Founded in the fall of 1884, Howe Grammar School, later renamed Howe Military Academy, was established as a preparatory school for young men who were seeking ordination to the priesthood of the Episcopal Church. The school's formation was largely the result of a bequest of John Badlam Howe, who died in 1883. His widow, Frances Marie Glidden Howe, and James Blake Howe, along with the Right Reverend David B. Knickerbacker third Episcopal bishop of Indiana, and Dr. Charles Spaulding, the first rector at Howe, took the $10,000 bequest left by John Howe and increased it to $50,000 to establish Howe Grammar School for boys. The school opened in the former home of Mr. and Mrs. Howe, built in 1844, with two boys. The school became a military school in 1895, and fully co-educational in 1988, with Company A (Alpha) being the all-female company consisting of day students and those that live on campus full-time.
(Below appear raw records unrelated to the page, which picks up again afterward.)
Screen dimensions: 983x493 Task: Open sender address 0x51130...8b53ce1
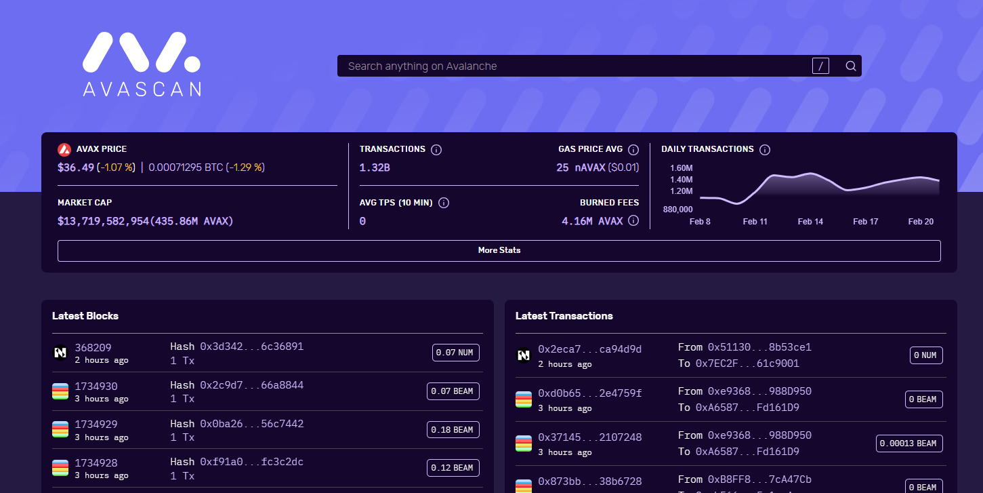pyautogui.click(x=759, y=347)
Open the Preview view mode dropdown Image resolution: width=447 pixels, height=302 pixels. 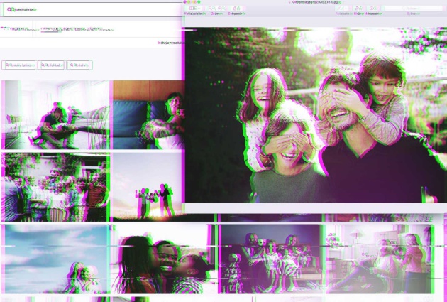coord(194,9)
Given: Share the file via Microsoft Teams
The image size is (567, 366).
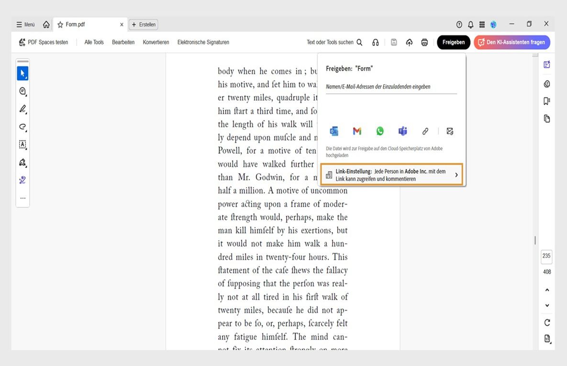Looking at the screenshot, I should 402,131.
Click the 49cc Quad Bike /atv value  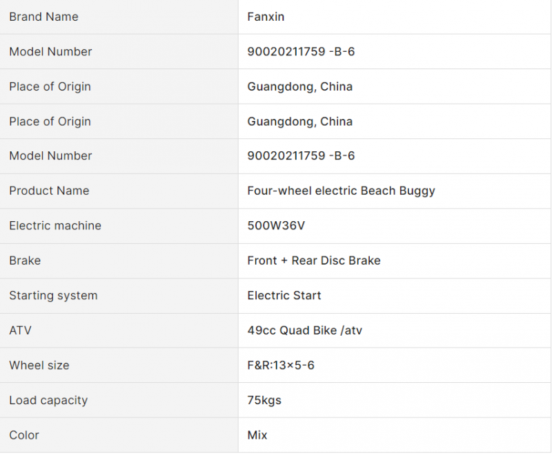(x=305, y=330)
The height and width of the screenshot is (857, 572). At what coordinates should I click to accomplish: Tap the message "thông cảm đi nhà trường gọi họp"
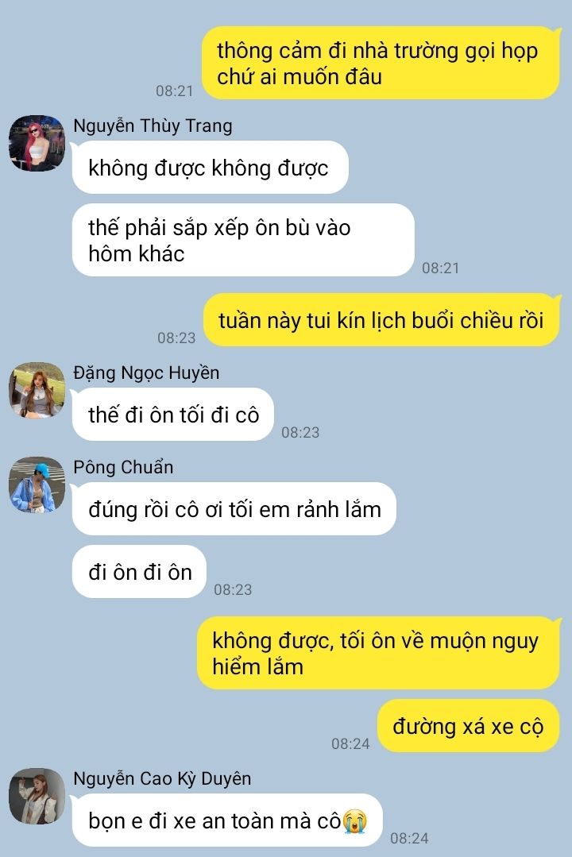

As of September 2008, Howe was one of 28 military schools in the United States, down from a high of 125 such schools, and one of only two in Indiana.
For many years, the Howe house has been the home of the chaplain who serves Howe Military Academy. This was the house in which John B. Howe drafted the 1851 Constitution of the State of Indiana. St. James Memorial Chapel is on the National Register of Historic Places. The Rev. Philip Morgan, a native of Wales, serving in the Episcopal Church from 1984 was the School Chaplain, and Rector of St. Mark's, Howe from 1986 to 2000

On March 18, 2019, Howe announced it would be closing its doors due to operational and fiscal challenges. At the end of the 2018–2019 school year, the school was closed and put on the market. In June 2020, the school property and its buildings were sold for USD3 million to Olivet, a New York-based religious organization.

==Sports==

Howe Military did not compete in a conference structure. Preferring to stay independent, Howe competed regionally against parochial, private and public schools. Howe fielded men's football, tennis, soccer, basketball, wrestling, baseball, lacrosse, drill, and track. For women soccer, volleyball, and tennis were available. Also Howe had a perennially nationally ranked rifle team that was available to both men and women.